OBJECTIF 1 — D'après le passage retenu ci-dessous, qui occupait la fonction de préfète au moment des faits évoqués ?

Réunion du jeudi 22 février 2024 à 14h00
Commission d'enquête sur la gestion des risques naturels majeurs dans les territoires d'outre-mer

Daniel Gibbs, ancien président de la collectivité de Saint-Martin :

Concernant la gestion de la crise, vous faites certainement référence au poste de commandement ou centre opérationnel départemental (COD) qui a été mis en place et qui attribue des codes couleurs en fonction de la vigilance. Chaque institution a ses propres compétences. Une fois que nous sommes cloisonnés et en situation de recevoir l'événement, c'est le COD de l'État qui prend le commandement jusqu'à la fin de l'événement. C'est donc un poste de commandement de l'État avec une participation de la collectivité.

Vous semblez suggérer, entre les lignes, les problématiques entre les compétences de la collectivité et les compétences de l'État. À l'époque, la préfète en exercice était Mme Laubies et je tiens à préciser que nos relations étaient très bonnes, ce qui n'a pas été toujours le cas avec les préfets qui lui ont succédé. Vous savez, la fonction est une chose et l'être humain en est une autre. L'être humain joue une part importante dans la réussite d'un fonctionnement. Avec Mme Laubies, nous avons essayé de nous répartir les tâches entre les moyens d'avertissement et les préconisations en attente du passage, pendant le passage et après le passage du cyclone. Nous avions défini ensemble ces codes couleurs dans un souci de meilleure efficacité et de meilleure réaction sur le terrain.

Or nous n'avions pas prévu – de même que Météo France – une telle intensité de frappe de ce cyclone. La situation était tellement désastreuse au lendemain du passage du cyclone que très rapidement, nous nous sommes rendu compte qu'en l'absence de synergie entre les humains qui géraient les positions, elle pouvait devenir catastrophique.

Lignes du jeu de données
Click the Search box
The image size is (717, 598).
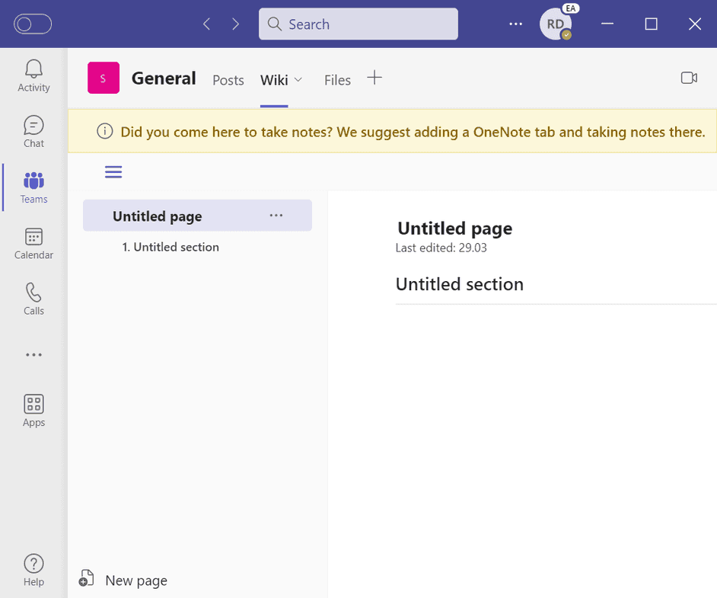358,24
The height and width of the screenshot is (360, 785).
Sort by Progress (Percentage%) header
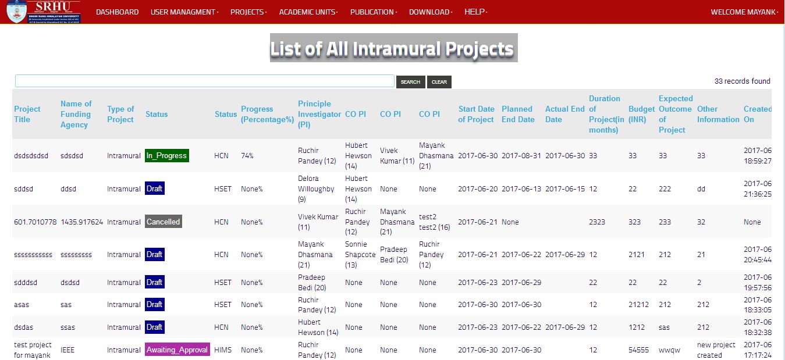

OBJECTIF 2 — Restituez toutes les lignes des enregistrements ci-dessus en liste numérotée, en omettant les lignes vides et sans y faire figurer les images.

RÉPONSE 1 — Mme Laubies.

RÉPONSE 2 —
1. Click the Search box
2. The image size is (717, 598).
3. 358,24
4. The height and width of the screenshot is (360, 785).
5. Sort by Progress (Percentage%) header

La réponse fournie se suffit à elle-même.